== Written problem ==
Write out each line of the records below word for word, leaving out the pictures.

______

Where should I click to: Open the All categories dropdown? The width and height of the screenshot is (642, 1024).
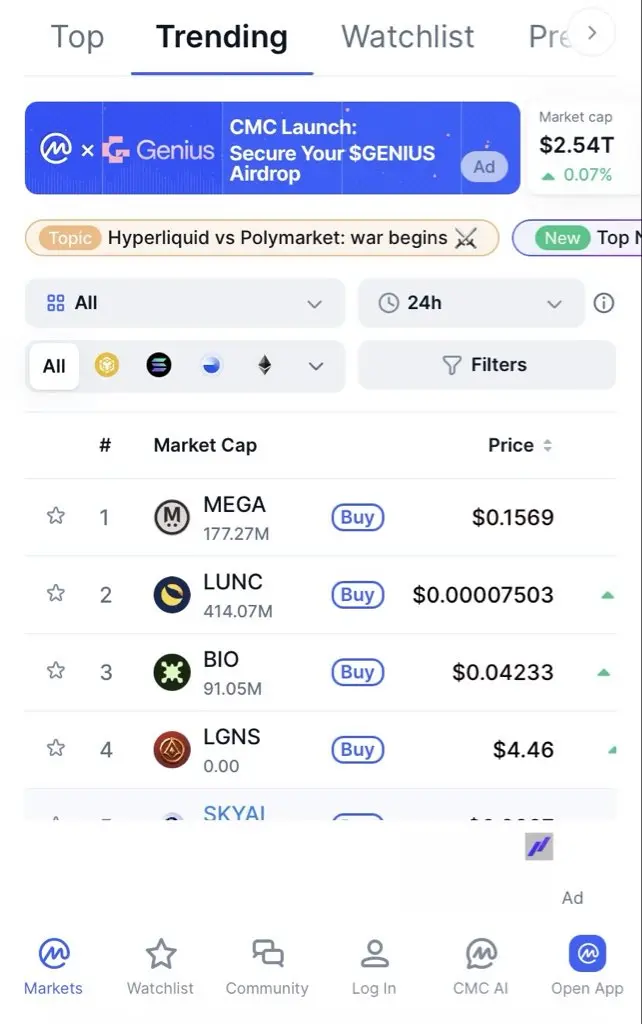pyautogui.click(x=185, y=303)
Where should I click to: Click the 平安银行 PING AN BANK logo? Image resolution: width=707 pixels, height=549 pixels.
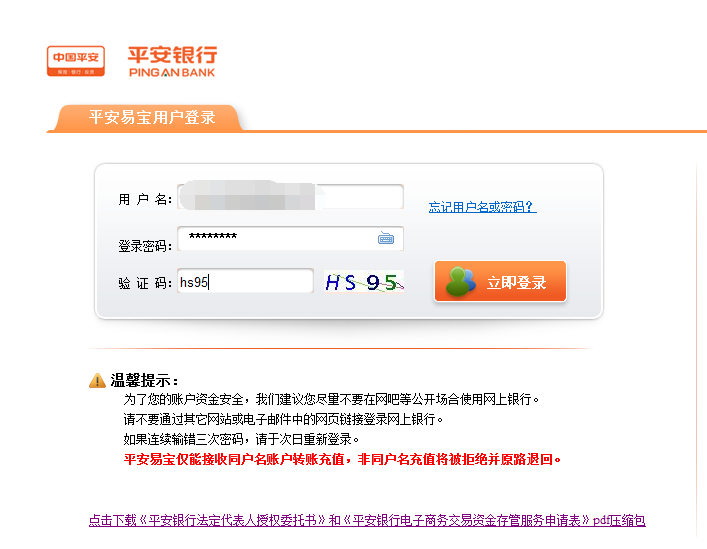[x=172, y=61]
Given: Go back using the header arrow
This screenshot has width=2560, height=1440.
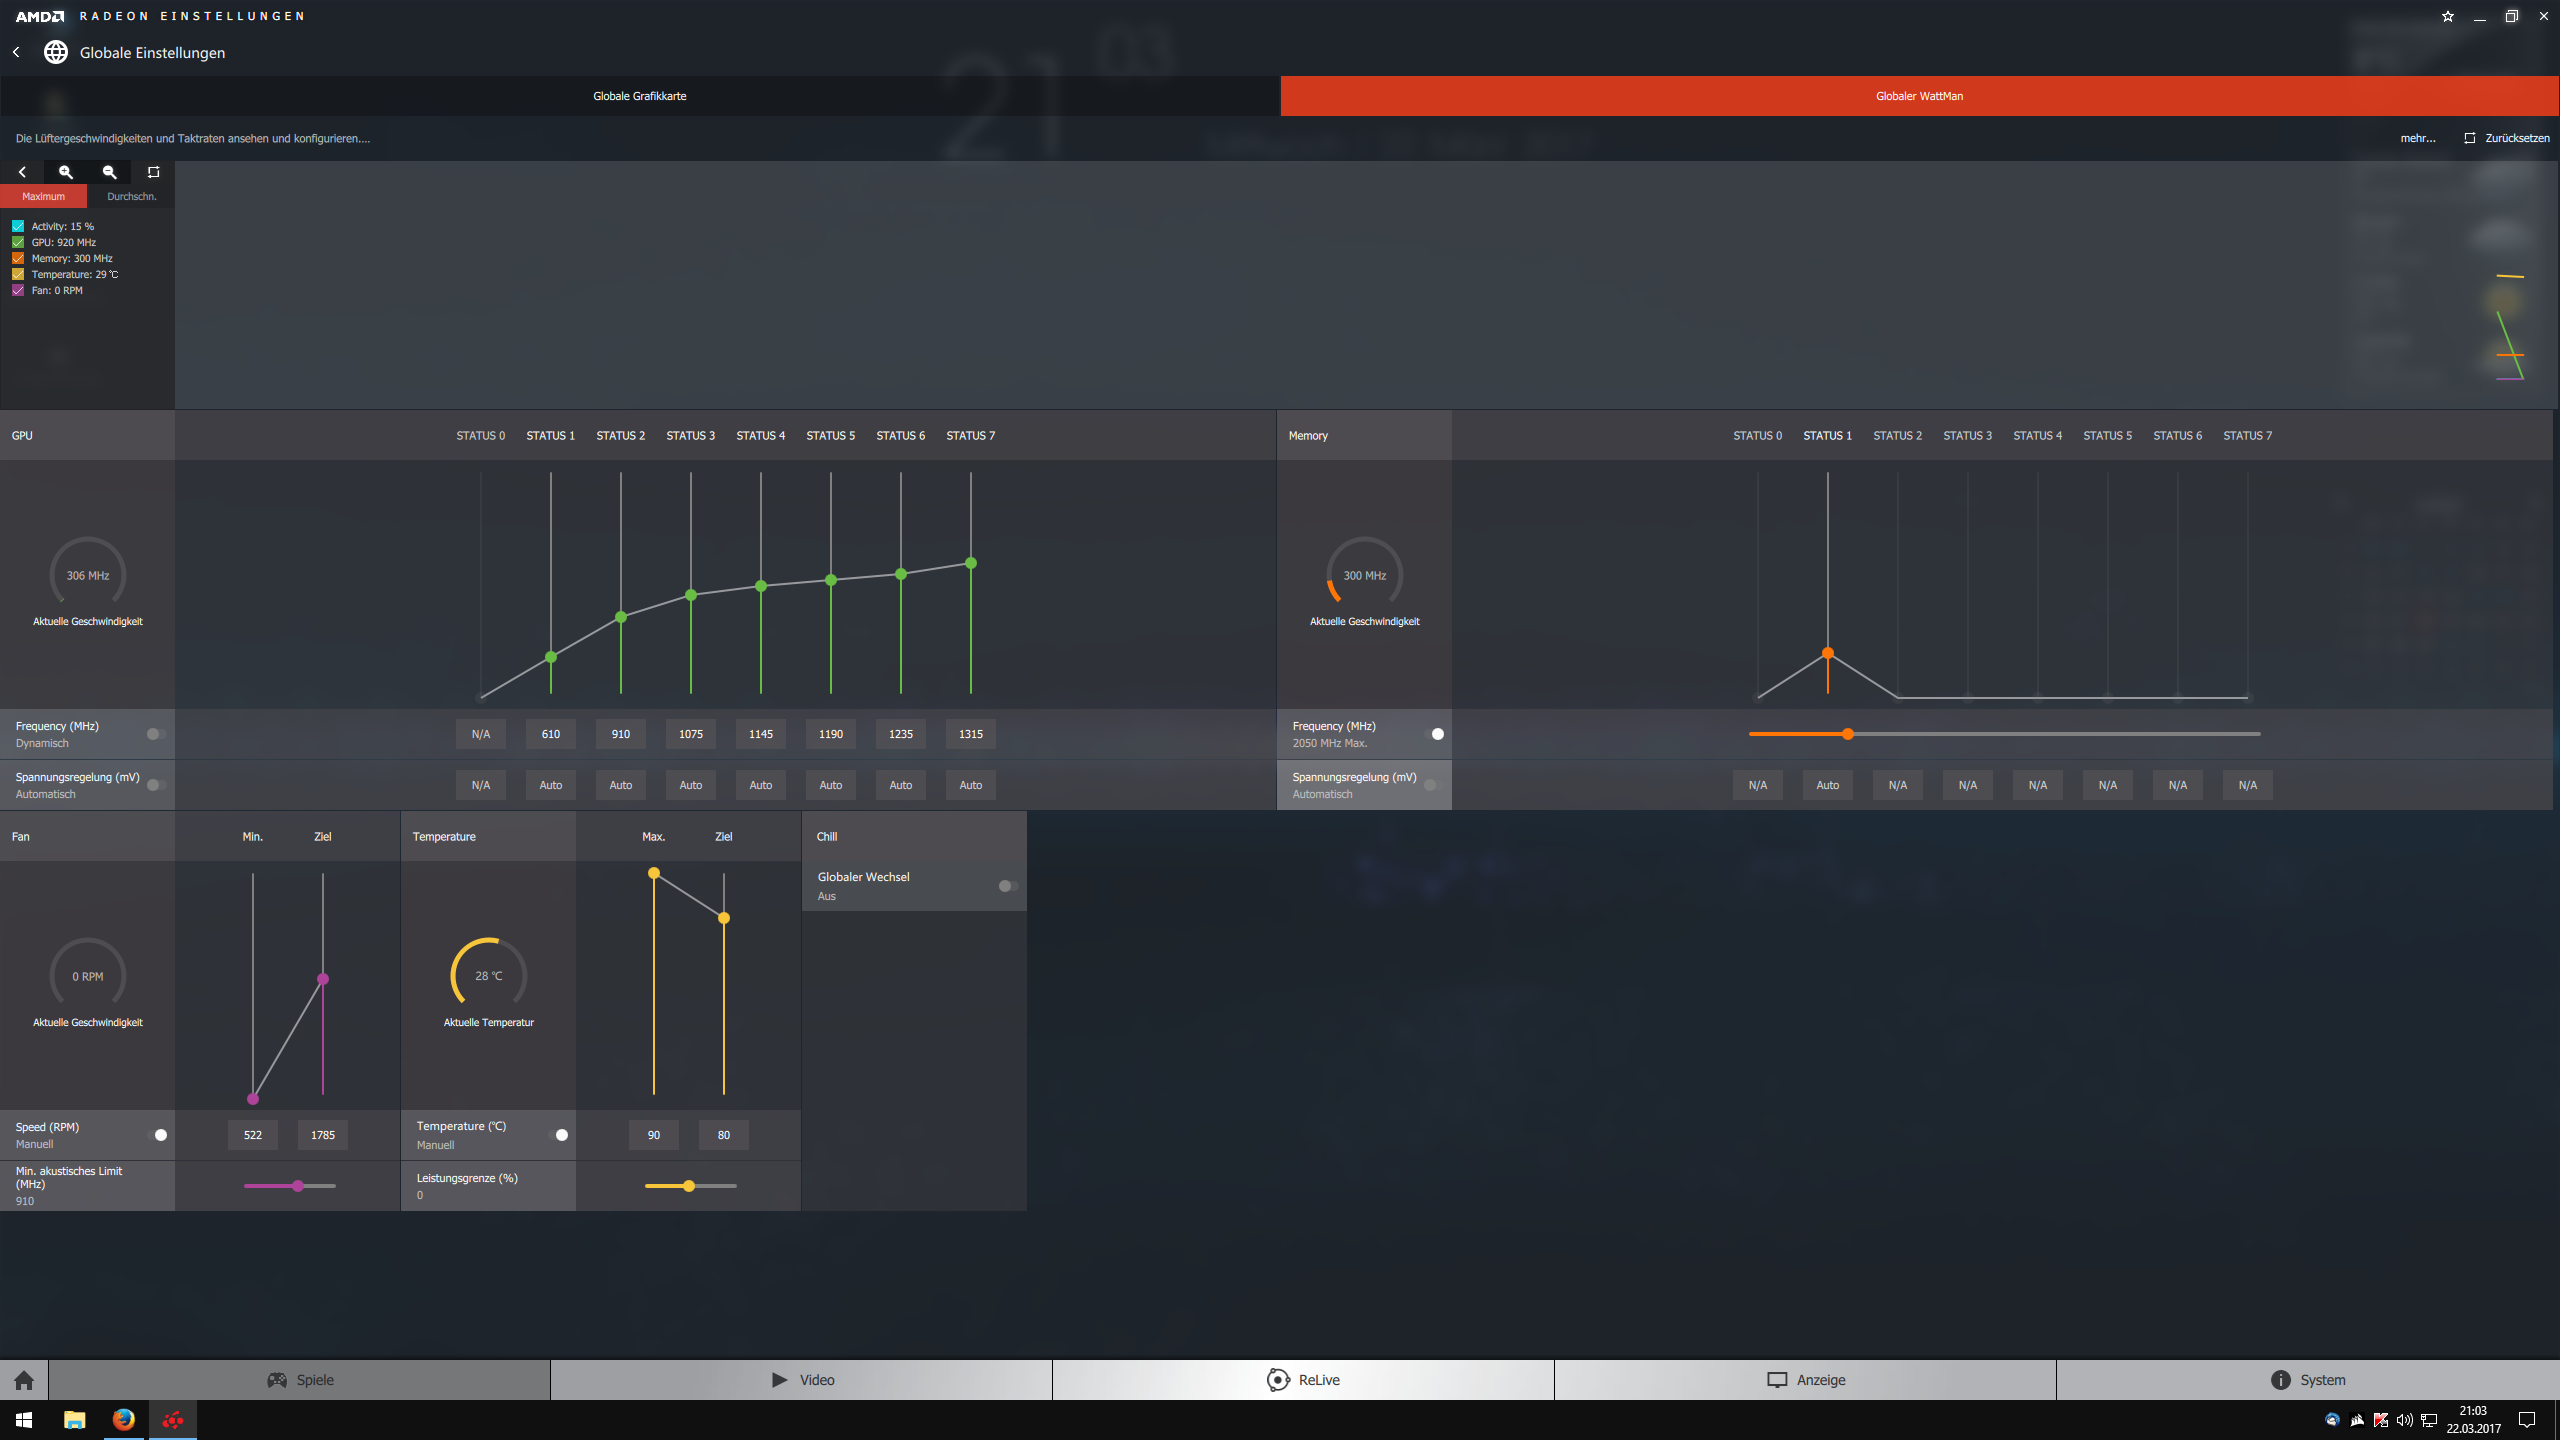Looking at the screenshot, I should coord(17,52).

______

== The answer ==
Where should I click to: Open the All categories dropdown? The width and height of the screenshot is (642, 1024).
pyautogui.click(x=185, y=303)
Where should I click to: Click the 平安银行 PING AN BANK logo? Image resolution: width=707 pixels, height=549 pixels.
[x=172, y=61]
Given: Go back using the header arrow
This screenshot has width=2560, height=1440.
Looking at the screenshot, I should coord(17,52).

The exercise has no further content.